**Instructions for the task**
Please rewrite the quantum dot protocol, starting at "To address these" and ending after "benzylcytosine, or alkylhalides).", and change every "ptDNA" to "PS-DNA".

**Text**
########
To address these problems, we recently reported a “Steric Exclusion” strategy for preparing monovalent, small, and modular QDs11. The QDs are wrapped with a single long phosphorothioate DNA (ptDNA) polymer. The ptDNA binds to the QD surface through multiple Zn-S interactions between surface-exposed Zn atoms and the phosphorothioate groups of the ptDNA polymer. A single bound polymer sterically and electrostatically excludes the binding of additional equivalents of the polymer without significantly increasing the particle’s overall size (about 2 nm). All reagents are commercially available, products are formed in high yield, and the process requires only desalting steps for purification. Once labeled, QDs wrapped with a single ptDNA (mQDs) bind to complementary DNA strands bearing targeting domains (e.g., benzylguanine (BG), benzylcytosine, or alkylhalides).
These functionalities target the mQDs specifically to enzymatic tags such as SNAP, CLIP & HALO that are genetically fused to the protein of interest. This is a protocol for the synthesis, targeting, and live-cell imaging of mQDs produced by steric exclusion.
1. Production of Monovalent Quantum Dots
- Phase transfer of QDs from organic to aqueous phase
- Dilute 200 µl of a 1 µM solution of organic phase QDs with 400 µl of chloroform in a 5 ml glass vial.
- Mix 400 µl of a 0.3 M tetrabutylammonium bromide (TBAB) chloroform solution with 36 µl of neat mPEG thiol (CH3O(CH2CH2O)6C2H5SH) and shake O/N.
- Add 800 µl of a 0.2 M NaOH aqueous solution and shake for 30 sec. A phase transfer occurs within a few minutes, indicated by the transfer of the colored particles to the aqueous phase above the denser organic phase.
########
**Dataset content**
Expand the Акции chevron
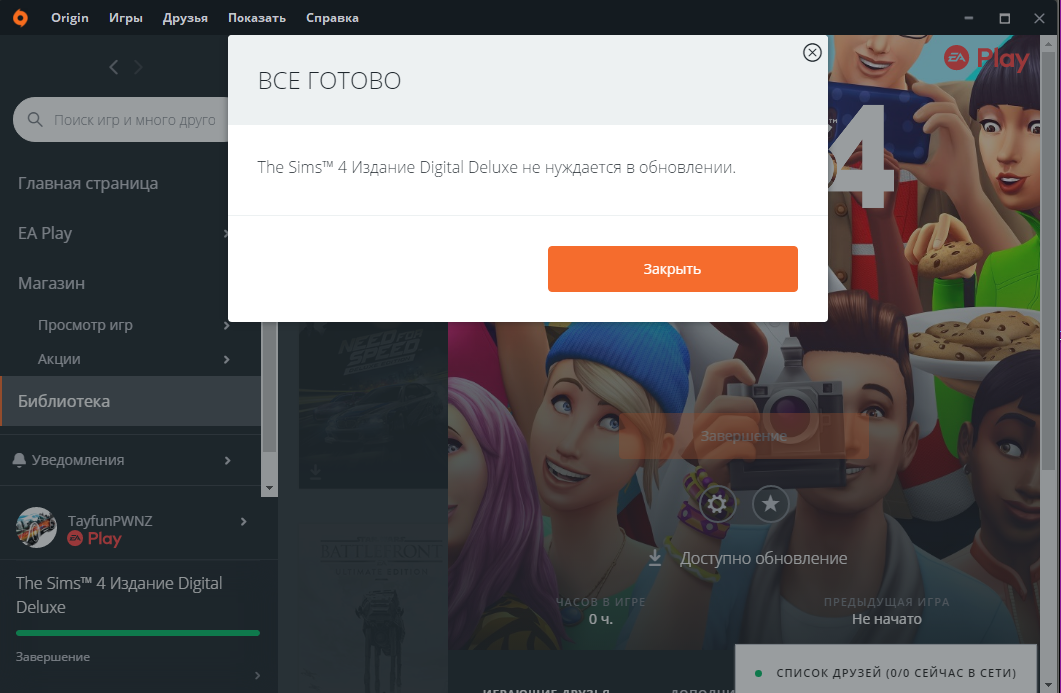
########
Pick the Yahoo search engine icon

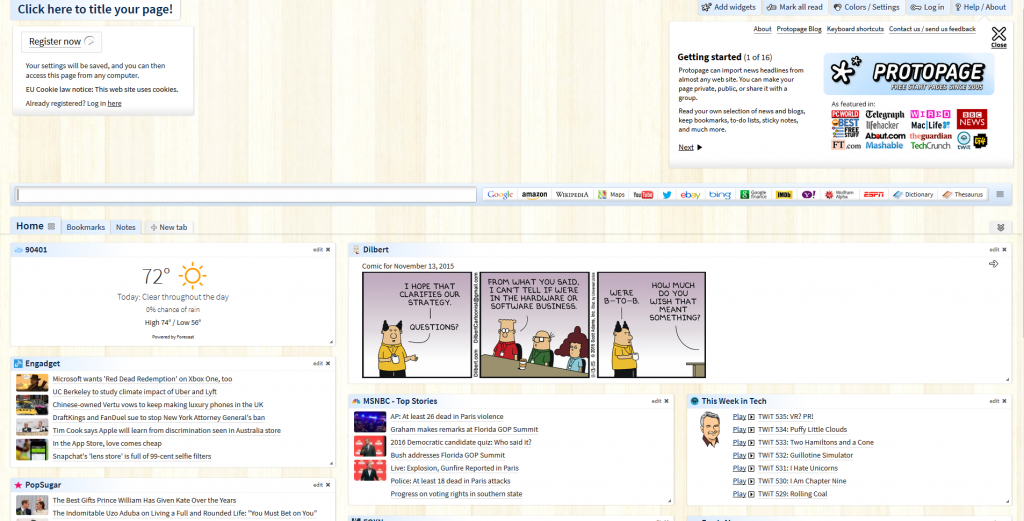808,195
########
**Answer to the exercise**
To address these problems, we recently reported a “Steric Exclusion” strategy for preparing monovalent, small, and modular QDs11. The QDs are wrapped with a single long phosphorothioate DNA (PS-DNA) polymer. The PS-DNA binds to the QD surface through multiple Zn-S interactions between surface-exposed Zn atoms and the phosphorothioate groups of the PS-DNA polymer. A single bound polymer sterically and electrostatically excludes the binding of additional equivalents of the polymer without significantly increasing the particle’s overall size (about 2 nm). All reagents are commercially available, products are formed in high yield, and the process requires only desalting steps for purification. Once labeled, QDs wrapped with a single PS-DNA (mQDs) bind to complementary DNA strands bearing targeting domains (e.g., benzylguanine (BG), benzylcytosine, or alkylhalides).